Qian-Qian Wang1, Yi Hu2, Liang-Feng Zhu3, Wen-Jun Zhu4, Peng Shen5. 1. Department of Intensive Care Unit, The First Hospital of Jiaxing, Jiaxing 314001, Zhejiang Province, China. 2. Department of Cardiac Surgery, The First Hospital of Jiaxing, Jiaxing 314001, Zhejiang Province, China. 3. Department of Cardiology, The First Hospital of Jiaxing, Jiaxing 314001, Zhejiang Province, China. 4. Department of Ultrasound, The First Hospital of Jiaxing, Jiaxing 314001, Zhejiang Province, China. 5. Department of Intensive Care Unit, The First Hospital of Jiaxing, Jiaxing 314001, Zhejiang Province, China. docshen@126.com.
Core tip: Chest pain is a symptom causing more attention by clinicians, and the common reasons include acute coronary events, aortic dissection, pulmonary embolism and so on, while that caused by esophageal foreign body is relatively rare. We present herein, a rare case of acute chest pain as the chief complaint that was diagnosed as acute myocardial infarction initially, then developed cardiac tamponade and severe shock, and was finally diagnosed as fish bone-induced myocardial injury by surgery. This case highlights the possibility of foreign body in the esophagus or even in the heart for patients with acute chest pain.
INTRODUCTION
Chest pain is the early symptom of numerous life-threatening disease processes. The most common causes of acute chest pain (ACP) are acute coronary events (acute myocardial infarction or angina), aortic dissection, and pulmonary embolism. ACP caused by esophageal foreign body is relatively rare[1]. Most patients with ACP are accurately diagnosed and promptly treated based on the individual histories, blood biochemical tests, or imaging examination. Herein, we report the case of a patient with ACP as the chief complaint that was ultimately diagnosed as fish bone-induced myocardial injury.
CASE PRESENTATION
Chief complaints
A 56-year-old man suffering from chest pain presented at the Emergency Department of our hospital on October 25, 2015. The patient’s symptoms lasted for nine hours with persistent episodes of chest pain, which have especially worsened over the last 2 h.
History of past illness
The patient had no previous medical history.

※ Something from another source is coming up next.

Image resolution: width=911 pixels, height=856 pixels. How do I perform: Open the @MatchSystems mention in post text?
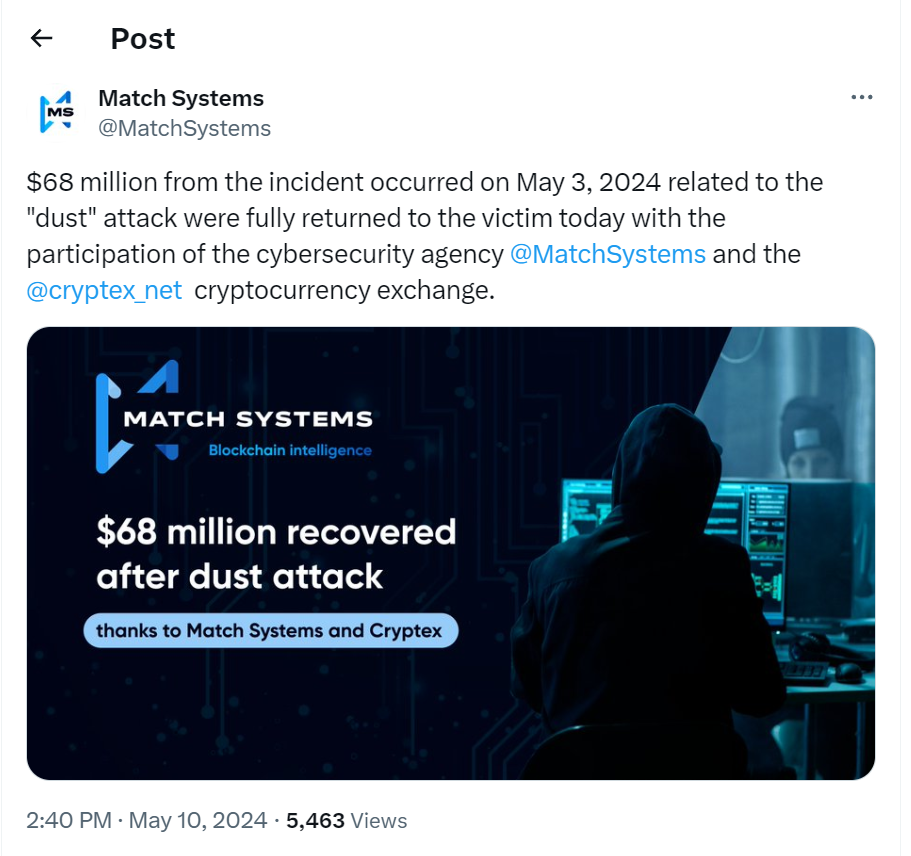click(607, 254)
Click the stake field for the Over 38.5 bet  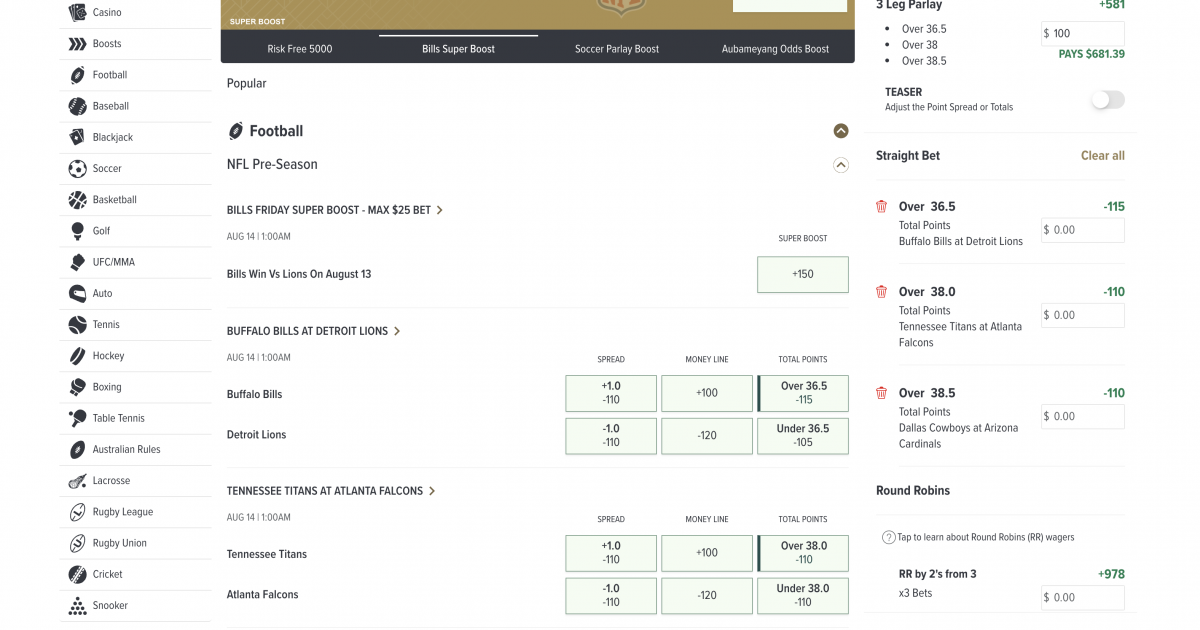pyautogui.click(x=1082, y=416)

Personal and family history
None.
Physical examination
The patient’s temperature was 36.6 °C, heart rate was 120 bpm, respiratory rate was 23 breaths per minute, blood pressure was 97/70 mmHg, and the oxygen saturation in room air was 98%. Heart sounds were very faint and rales were heard in both lungs. All other signs were negative.
Laboratory examinations
The patient’s blood tests showed elevations in cardiac troponin-I (CTN-I) (0.34 ng/mL; normal: < 0.05 ng/mL). Electrocardiograph (ECG) revealed ST segment elevation in the precordial leads II, aVF, and V4–V6. No abnormalities were observed on chest computed tomography (CT). Acute anterior myocardial infarction was thus initially considered.
Imaging examinations
The patient received dual antiplatelet agents comprising clopidogrel and aspirin at load dosages and underwent emergency percutaneous coronary angiography under the application of nitrates. The operation showed no stenosis in the left main coronary artery or right coronary artery, and about 50% stenosis in the ostial left anterior descending segment and left circumflex artery.

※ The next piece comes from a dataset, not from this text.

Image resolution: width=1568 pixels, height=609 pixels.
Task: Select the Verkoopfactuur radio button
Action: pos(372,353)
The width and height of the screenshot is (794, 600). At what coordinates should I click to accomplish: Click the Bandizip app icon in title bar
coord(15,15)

Further diagnostic work-up
Considering that the lowest blood pressure was 74/40 mmHg and it was not possible to maintain normal blood pressure with the help of dopamine, the patient was transferred to intensive care unit (ICU) for further analysis. Subsequently, he required high doses of norepinephrine to maintain blood pressure. Follow-up bedside cardiac ultrasound showed pericardial effusion (Figure 1A). Pericardial tamponade was considered. The patients then underwent pericardium puncture drainage with some 220 mL pericardial effusion; consequently, the blood pressure increased to 110/75 mmHg, while the CTN-I increased to 2.29 ng/mL. At 18:24 (see Table 1), the symptom of chest pain worsened and the blood pressure was decreasing. Bedside cardiac ultrasound revealed a large number of pericardial blood clots prompting cardiac tamponade (Figure 1B). Our medical team including cardiology, ICU, and thoracic surgery, taking into consideration the unexplained hemopericardium, decided to preform emergency thoracotomy and pericardium exploratory surgery with the prior consent from patients’ relatives at 19:57. During the operation, the sharp foreign body, a long fish bone measuring about 3.7 cm (Figure 2), was found at the surface of the pericardium and penetrating the left ventricular myocardium to some blood vessels.
Figure 1
Bedside cardiac ultrasound images. A: Pericardial effusion (arrow); B: A large number of pericardial blood clots (arrow).
Table 1
Timeline
Date
Time
Event
10.24
19:00
Acute chest pain
10.24-10.25
19:00-04:00
Local hospital
10.25
04:00-06:00
Emergency Department of our hospital
06:00-07:17
Emergency percutaneous coronary angiography
07:17-11:05
Progressive circulation and respiration failure
11:05
Transferred to Intensive Care Unit
12:00
Pericardiocentesis
12:00-18:24
Progressive cardiac tamponade
19:57-20:55
Emergency thoracotomy and pericardium exploratory surgery
20:55
Return to Intensive Care Unit
20:55-23:30
Hemodynamic stabilization
10.28
Extubated tracheal intubation
10.29
Transferred to Thoracic Surgery Department
11.12
Discharged
Figure 2
The fish bone 3.7 cm in size.
TimelineBedside cardiac ultrasound images. A: Pericardial effusion (arrow); B: A large number of pericardial blood clots (arrow).The fish bone 3.7 cm in size.
FINAL DIAGNOSIS
Finally, the patient was diagnosed with fish bone-induced myocardial injury.
TREATMENT
After removing the fish bone and mending the damaged blood vessels, the patient returned to ICU at 20:55. Reviewing the initial chest CT at local hospital (Figure 3), a strip-shaped high-density shadow at the bottom of the esophagus was found. After being repeatedly inquired of the medical history, the patient admitted to eating fish at dinner, but could not recall swallowing a fish bone.
Figure 3
Chest computed tomography image. A strip-shaped high-density shadow was visible at the bottom of the esophagus (arrow).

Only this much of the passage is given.